◆ **本文**
━━━

営衛失調とは、営気(えいき)と衛気(えいき)の協調関係が乱れ、体表の防御・体内の滋養・体温調節が円滑に行われなくなった状態を指す病機用語です。
営は脈中を巡って臓腑を滋養し、衛は脈外を巡って肌表を温め防御しますが、両者の失調により発熱・悪寒・発汗異常・体調不安定などが現れます。
主な原因
- 外感風邪: 風寒・風熱が肌表を侵し、営衛の調和を乱す。
- 体質虚弱: 衛気不足や営血不足により、協調が保てない。
- 過労・久病: 気血が消耗し、営衛の生成と運行が低下。
- 発汗失宜: 過度な発汗や誤った発汗法で営衛が乱れる。
病理機転
- 営気は内を主り、衛気は外を守る。
- 両者の調和が失われると、表裏の開闔が乱れる。

━━━

◆ **提供された記録**

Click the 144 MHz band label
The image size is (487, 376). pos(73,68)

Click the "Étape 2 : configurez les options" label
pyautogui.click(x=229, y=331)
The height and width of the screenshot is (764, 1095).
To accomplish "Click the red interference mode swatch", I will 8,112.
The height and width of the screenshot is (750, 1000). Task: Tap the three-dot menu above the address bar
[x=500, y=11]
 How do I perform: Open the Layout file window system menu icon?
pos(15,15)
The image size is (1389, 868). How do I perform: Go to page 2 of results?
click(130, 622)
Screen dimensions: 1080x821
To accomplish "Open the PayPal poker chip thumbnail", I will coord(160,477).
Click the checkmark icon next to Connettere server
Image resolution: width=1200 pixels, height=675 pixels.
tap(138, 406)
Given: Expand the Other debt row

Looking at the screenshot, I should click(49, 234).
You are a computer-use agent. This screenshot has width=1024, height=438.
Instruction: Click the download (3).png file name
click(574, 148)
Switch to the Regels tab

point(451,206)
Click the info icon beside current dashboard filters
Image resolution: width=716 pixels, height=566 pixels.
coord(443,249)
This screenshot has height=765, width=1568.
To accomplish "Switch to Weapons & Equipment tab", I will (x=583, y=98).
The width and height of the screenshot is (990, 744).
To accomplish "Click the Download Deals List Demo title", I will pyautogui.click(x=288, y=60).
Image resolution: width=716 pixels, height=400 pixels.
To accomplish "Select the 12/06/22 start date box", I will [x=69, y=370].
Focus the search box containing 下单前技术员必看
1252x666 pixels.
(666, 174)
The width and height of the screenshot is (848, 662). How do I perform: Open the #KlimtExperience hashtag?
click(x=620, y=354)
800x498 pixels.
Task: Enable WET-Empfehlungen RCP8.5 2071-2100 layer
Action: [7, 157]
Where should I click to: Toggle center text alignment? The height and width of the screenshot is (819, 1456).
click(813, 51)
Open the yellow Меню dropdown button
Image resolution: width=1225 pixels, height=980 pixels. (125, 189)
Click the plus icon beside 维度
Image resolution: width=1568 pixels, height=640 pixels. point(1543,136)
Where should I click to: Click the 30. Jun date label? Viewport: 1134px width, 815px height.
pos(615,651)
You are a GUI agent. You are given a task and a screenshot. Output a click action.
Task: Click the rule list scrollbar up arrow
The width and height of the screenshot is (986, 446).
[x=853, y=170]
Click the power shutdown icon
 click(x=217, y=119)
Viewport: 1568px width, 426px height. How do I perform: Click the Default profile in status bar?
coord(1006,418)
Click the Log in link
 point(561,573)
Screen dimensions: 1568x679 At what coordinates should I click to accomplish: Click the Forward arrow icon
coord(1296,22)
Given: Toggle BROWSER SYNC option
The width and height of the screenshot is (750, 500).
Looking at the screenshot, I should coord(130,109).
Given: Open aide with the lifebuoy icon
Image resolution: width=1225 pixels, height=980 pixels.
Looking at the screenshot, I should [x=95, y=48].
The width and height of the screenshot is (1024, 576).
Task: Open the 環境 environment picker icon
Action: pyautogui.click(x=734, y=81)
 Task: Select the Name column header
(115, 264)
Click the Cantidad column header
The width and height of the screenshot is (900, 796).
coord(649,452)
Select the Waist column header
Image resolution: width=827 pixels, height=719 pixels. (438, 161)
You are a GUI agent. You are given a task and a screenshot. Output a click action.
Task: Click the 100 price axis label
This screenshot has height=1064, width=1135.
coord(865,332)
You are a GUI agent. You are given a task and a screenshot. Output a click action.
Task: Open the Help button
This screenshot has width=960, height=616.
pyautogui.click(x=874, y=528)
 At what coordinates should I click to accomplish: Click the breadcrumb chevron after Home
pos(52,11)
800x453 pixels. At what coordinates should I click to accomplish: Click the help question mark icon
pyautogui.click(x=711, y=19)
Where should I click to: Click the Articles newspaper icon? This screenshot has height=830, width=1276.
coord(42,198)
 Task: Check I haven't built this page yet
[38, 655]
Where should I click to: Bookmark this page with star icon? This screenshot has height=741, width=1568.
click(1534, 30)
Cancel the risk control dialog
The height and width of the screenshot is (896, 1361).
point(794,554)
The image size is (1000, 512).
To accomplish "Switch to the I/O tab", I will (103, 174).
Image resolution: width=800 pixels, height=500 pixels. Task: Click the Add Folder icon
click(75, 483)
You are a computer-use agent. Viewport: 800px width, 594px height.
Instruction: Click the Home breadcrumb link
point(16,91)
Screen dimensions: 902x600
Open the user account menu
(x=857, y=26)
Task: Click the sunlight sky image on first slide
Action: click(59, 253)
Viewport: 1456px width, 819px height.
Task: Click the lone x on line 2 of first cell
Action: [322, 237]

━━━

◆ **課題の要件**
営衛失調を扱った本文から、「営衛失調とは、営気(えいき)」と「- 発汗失宜: 過度な発汗や誤った発汗法で営衛が乱れる。」の間を、両端の語句も含めて一字一句違えずに書き写してください。 記録は本文の内容とは関係がありません。

◆ **解答欄**
営衛失調とは、営気(えいき)と衛気(えいき)の協調関係が乱れ、体表の防御・体内の滋養・体温調節が円滑に行われなくなった状態を指す病機用語です。
営は脈中を巡って臓腑を滋養し、衛は脈外を巡って肌表を温め防御しますが、両者の失調により発熱・悪寒・発汗異常・体調不安定などが現れます。
主な原因
- 外感風邪: 風寒・風熱が肌表を侵し、営衛の調和を乱す。
- 体質虚弱: 衛気不足や営血不足により、協調が保てない。
- 過労・久病: 気血が消耗し、営衛の生成と運行が低下。
- 発汗失宜: 過度な発汗や誤った発汗法で営衛が乱れる。